## Given problem
Reproduce the text lines of every item below verbatim, omitting the pictures.

--- begin ---

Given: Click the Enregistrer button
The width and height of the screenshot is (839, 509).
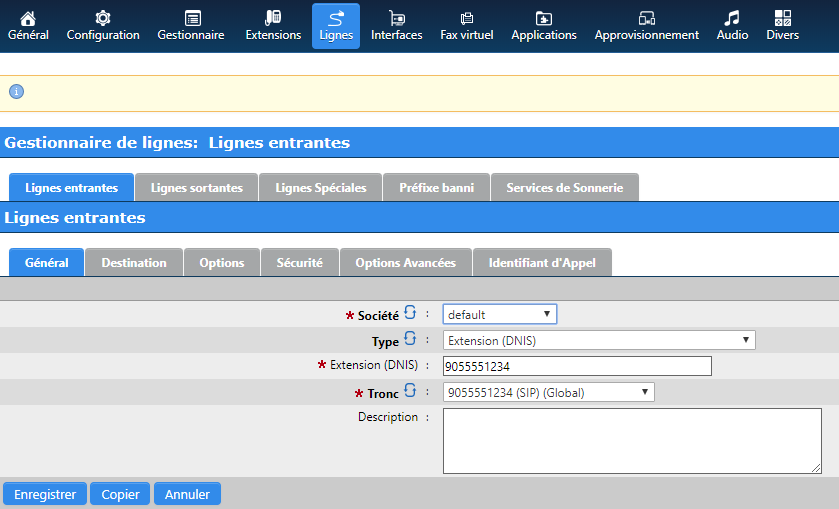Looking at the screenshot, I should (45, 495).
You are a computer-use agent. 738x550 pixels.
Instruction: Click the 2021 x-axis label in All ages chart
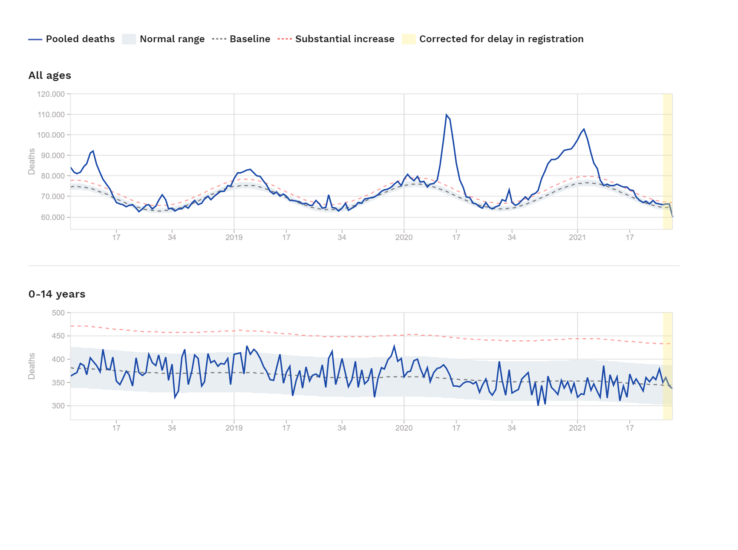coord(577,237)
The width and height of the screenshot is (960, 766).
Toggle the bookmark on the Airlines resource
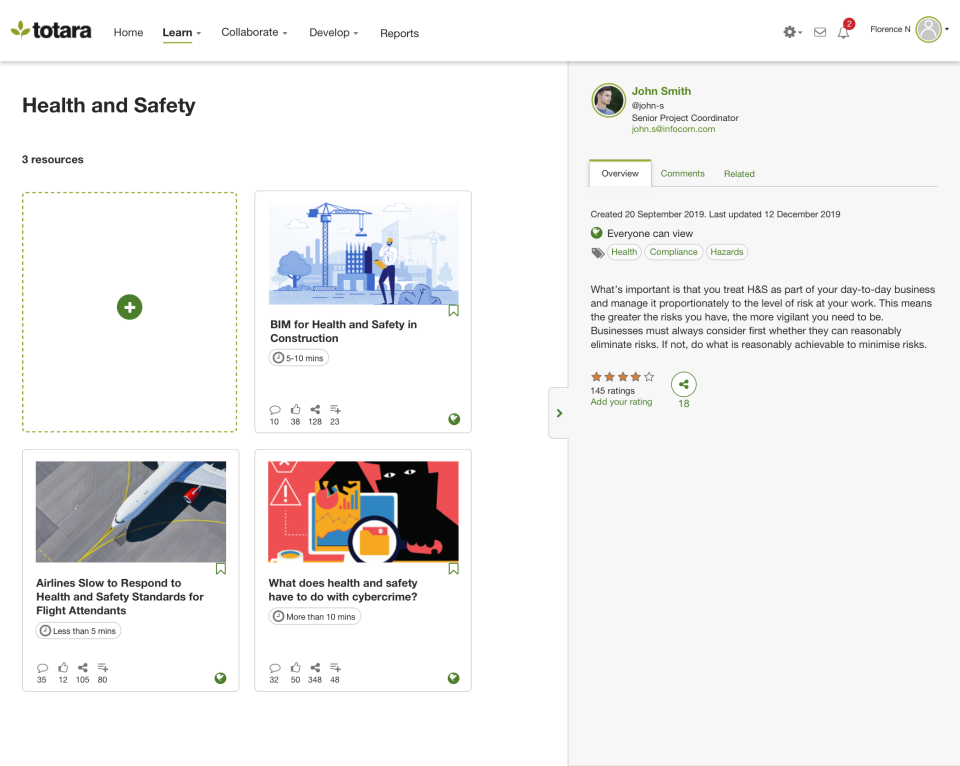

--- end ---

## Response below
Given: Click the Enregistrer button
The width and height of the screenshot is (839, 509).
Looking at the screenshot, I should (45, 495).
You are a computer-use agent. 738x550 pixels.
Instruction: Click the 2021 x-axis label in All ages chart
coord(577,237)
The width and height of the screenshot is (960, 766).
Toggle the bookmark on the Airlines resource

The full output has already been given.